Steven Musch* et Max Arian

[in De Groene Amsterdamer] 

« Ce film n'était pas censé exister »

Rudolf van den Berg (1949) est un cinéaste Néerlandais de premier plan et souvent primé qui a réalisé des documentaires et des longs-métrages tels « De Avonden » (« Le Soir », en 1983) et « Tirza » (2010, à partir du livre d'Arnon Grunberg). L'identité juive est un thème récurrent dans nombre de ses films, ainsi dans « Bastille » (1984) et dans son premier film « La Place de l'étranger », documentaire dans lequel il interroge ce que signifie pour lui être Juif. Certains de ses films avaient pour sujet les conséquences de l'Holocauste après la Seconde Guerre Mondiale, il n'avait toutefois pas osé jusqu'à présent réaliser un film sur la Shoah. Il a pris ce risque avec Süskind, un film-choc.
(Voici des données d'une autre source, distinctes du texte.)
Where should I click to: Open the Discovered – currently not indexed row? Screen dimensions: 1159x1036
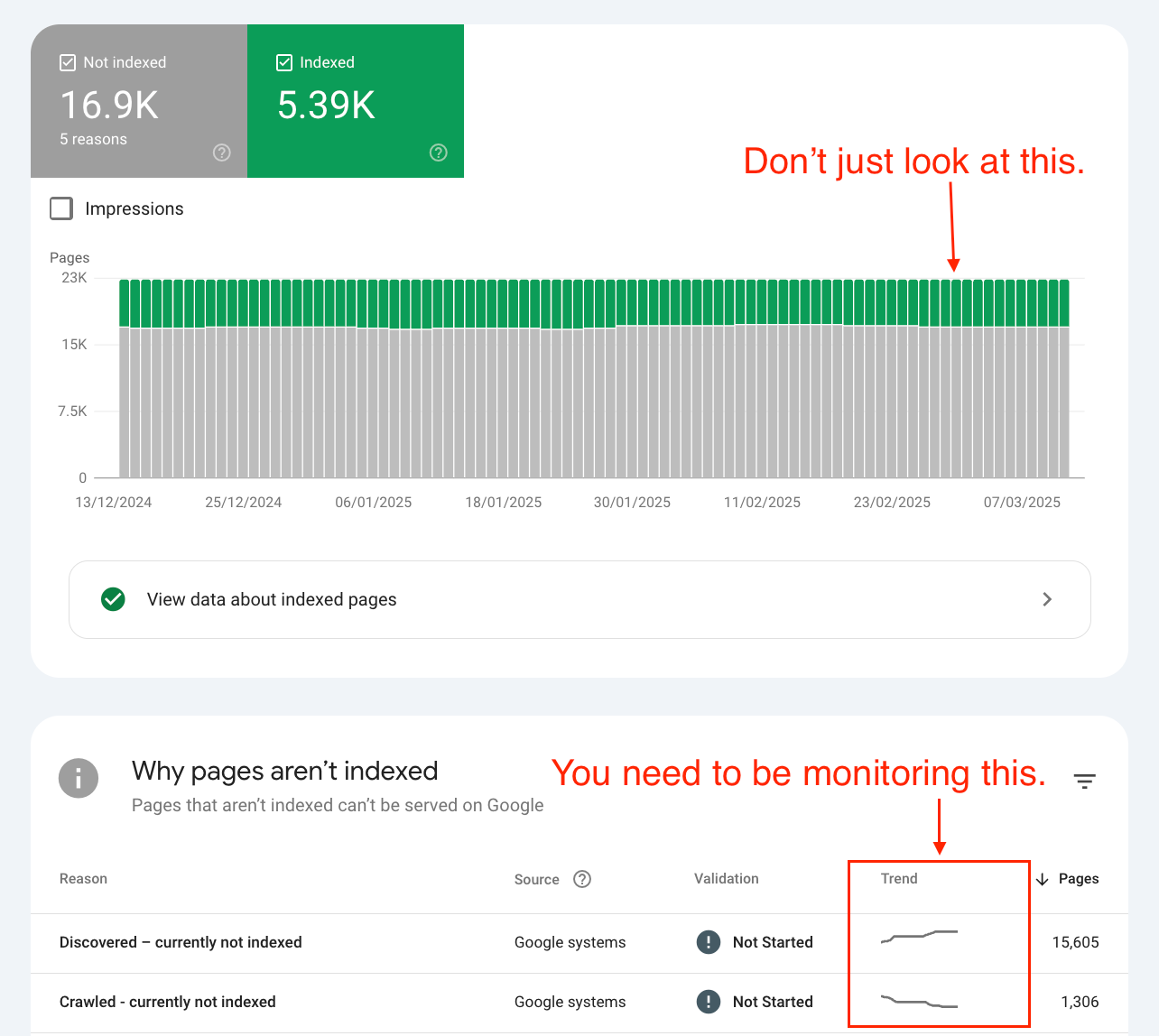click(580, 943)
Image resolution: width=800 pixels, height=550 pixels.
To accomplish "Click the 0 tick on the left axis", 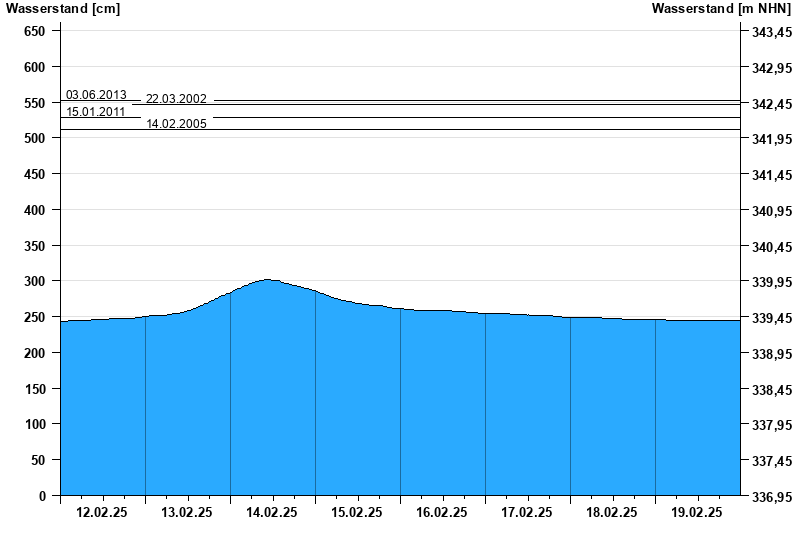I will coord(42,496).
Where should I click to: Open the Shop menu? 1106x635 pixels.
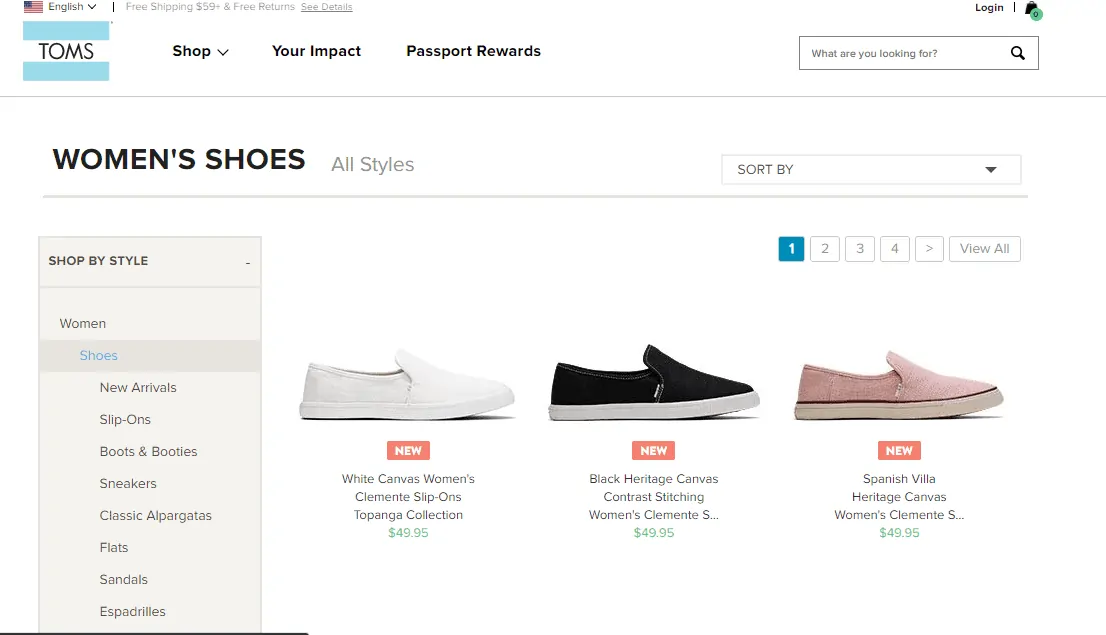click(x=199, y=51)
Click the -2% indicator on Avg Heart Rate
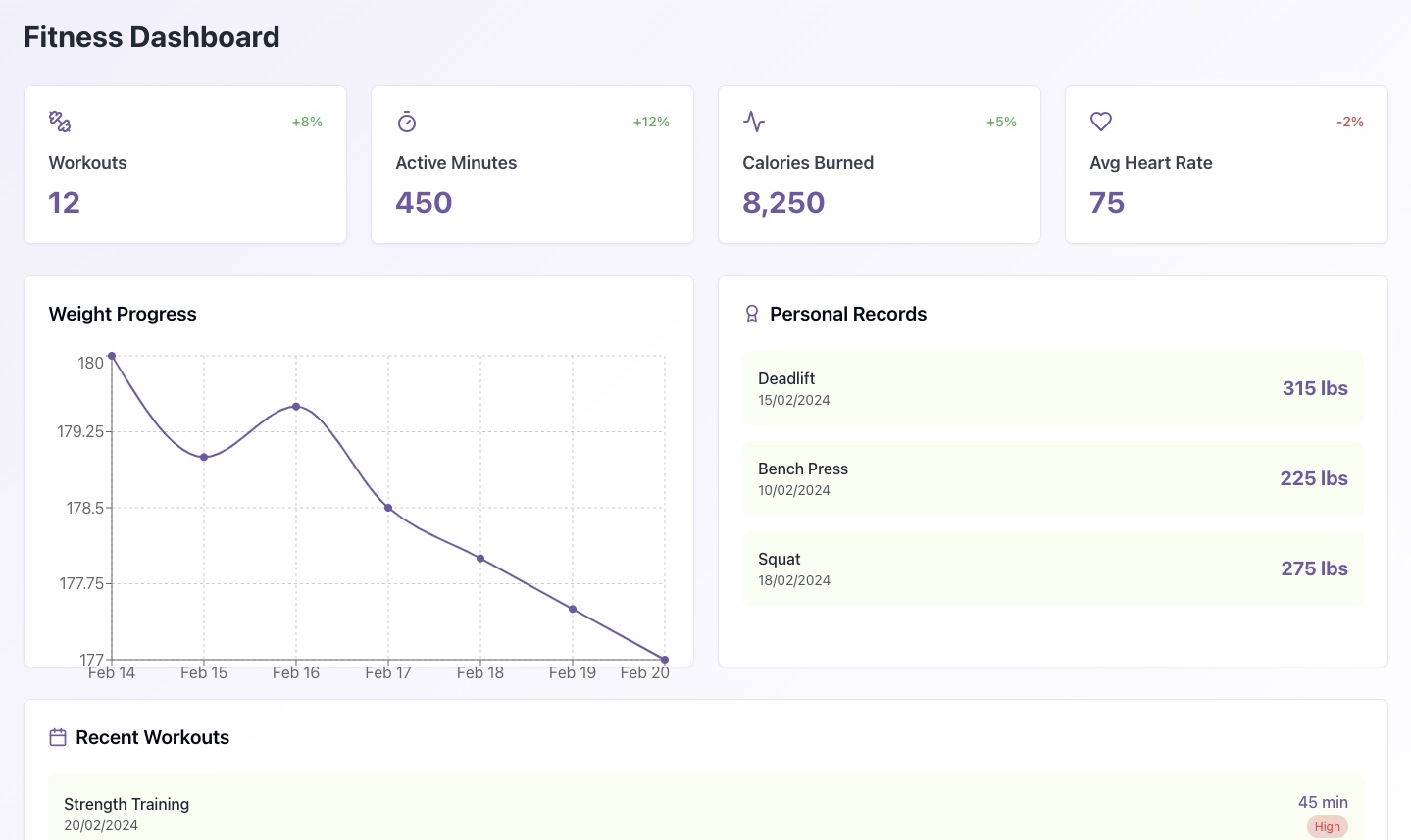This screenshot has height=840, width=1411. tap(1349, 122)
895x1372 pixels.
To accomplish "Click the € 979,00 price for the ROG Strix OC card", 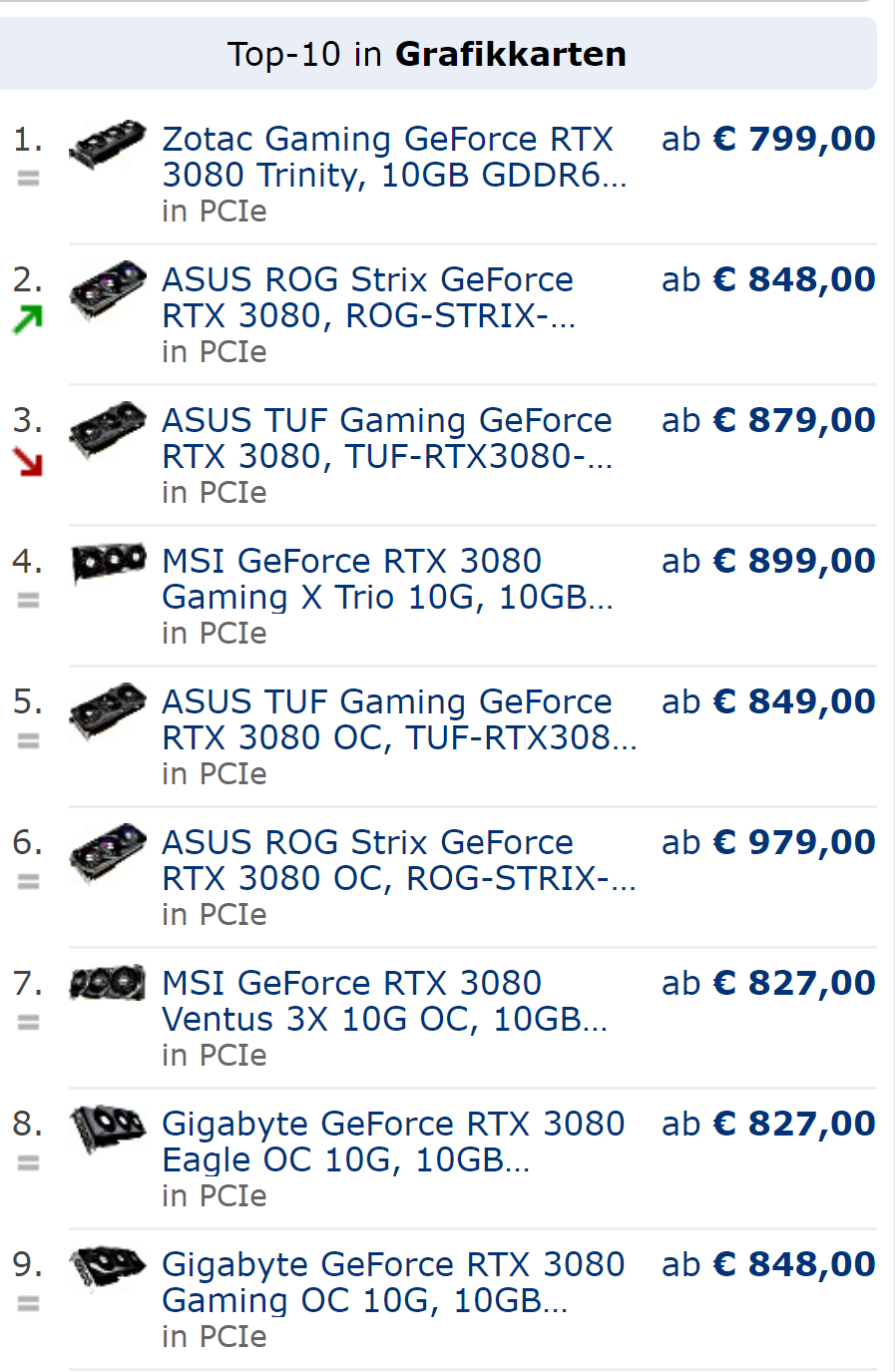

Rudolf van den Berg - En effet, par une sorte de sentiment inexplicable, j'ai souvent fait des films et des documentaires sur les conséquences de l'Holocauste. Le thème de l'Holocauste me ronge et surtout son incompréhensibilité. J'ai passé ma vie à lire sur ce sujet, à en parler, à voir les films. C'est à tous les niveaux que mon identité juive et les séquelles de l'Holocauste jalonnent ma vie. Seulement je craignais que l'Holocauste soit quelque chose de trop difficile à réaliser.

 Depuis longtemps déjà j'aurais pu concrétiser le projet de tourner ce film sur Walter Süskind. L'idée est née il y a dix ans. J'étais alors à un point très difficile de ma carrière, après avoir réalisé un nombre raisonnable de films à succès. Mais j'avais bien conscience - j'étais réaliste - qu'un grand projet comme celui-ci m'était impossible à mettre en œuvre immédiatement.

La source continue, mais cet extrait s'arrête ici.